BAGDAD : Le pape François va dimanche à la rencontre des chrétiens, au troisième et dernier jour d'une visite historique en Irak, dans le Nord où l'organisation Etat islamique (EI) avait décrété son « califat » autoproclamé en 2014.
Sa venue à Mossoul, carrefour commercial historique du Moyen-Orient, est hautement symbolique. Lors de la percée djihadiste, le pape s'était dit prêt à venir auprès des déplacés et autres victimes de guerre.
Dimanche à Mossoul, il va d'abord réciter une « prière pour les victimes de la guerre », ces milliers de Yazidis, de chrétiens et de musulmans assassinés par les djihadistes ou tombés au combat pour les déloger d'Irak.
Sept ans plus tard, le souverain pontife va découvrir les ruines laissées derrière eux par les djihadistes chassés d'Irak en 2017, lui qui a dénoncé avec fermeté « les armes », « le terrorisme qui abuse de la religion » et « les intolérances ».
« Nous espérons tous que cette visite sera de bon augure pour le peuple irakien.
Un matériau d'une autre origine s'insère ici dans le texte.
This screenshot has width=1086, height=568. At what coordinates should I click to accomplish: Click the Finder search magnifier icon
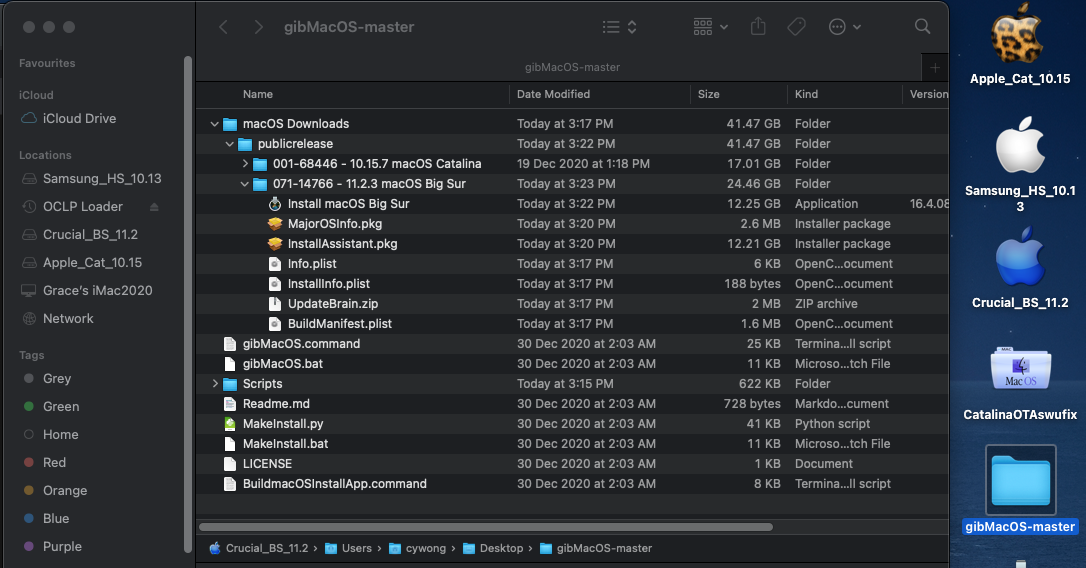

Nous espérons qu'elle mènera à des jours meilleurs », s'enthousiasme déjà Adnane Youssef, chrétien du nord de l'Irak.
« Cette visite très importante va nous remonter le moral après des années de difficultés, de problèmes et de guerres », renchérit le père George Jahoula, alors que la communauté chrétienne d'Irak s'étiole chaque année au gré des départs en exil.
Dans ce pays de 40 millions d'habitants, quasiment tous musulmans, les chrétiens ne sont plus que 400 000 aujourd'hui, alors qu'ils étaient 1,5 million avant l'invasion américaine en 2003.
A Mossoul, dont la vieille ville n'est toujours qu'un immense tas de gravats, le pape rencontrera l'ensemble des communautés chrétiennes après avoir porté leur cause auprès des autorités à Bagdad.
C'est la journée au cours de laquelle gardes du corps et forces de l'ordre seront le plus en alerte. Car si la visite du pape est historique, le dispositif sécuritaire déployé pour l'accueillir l'est tout autant.
Des milliers de fidèles
Les rares kilomètres que le pape a parcourus par la route l'ont été à bord de voitures blindées. Pour la majorité des 1.445 km de son parcours entamé vendredi après-midi, le souverain pontife est dans un avion ou un hélicoptère pour survoler plutôt que traverser des zones où se terrent encore des cellules djihadistes clandestines.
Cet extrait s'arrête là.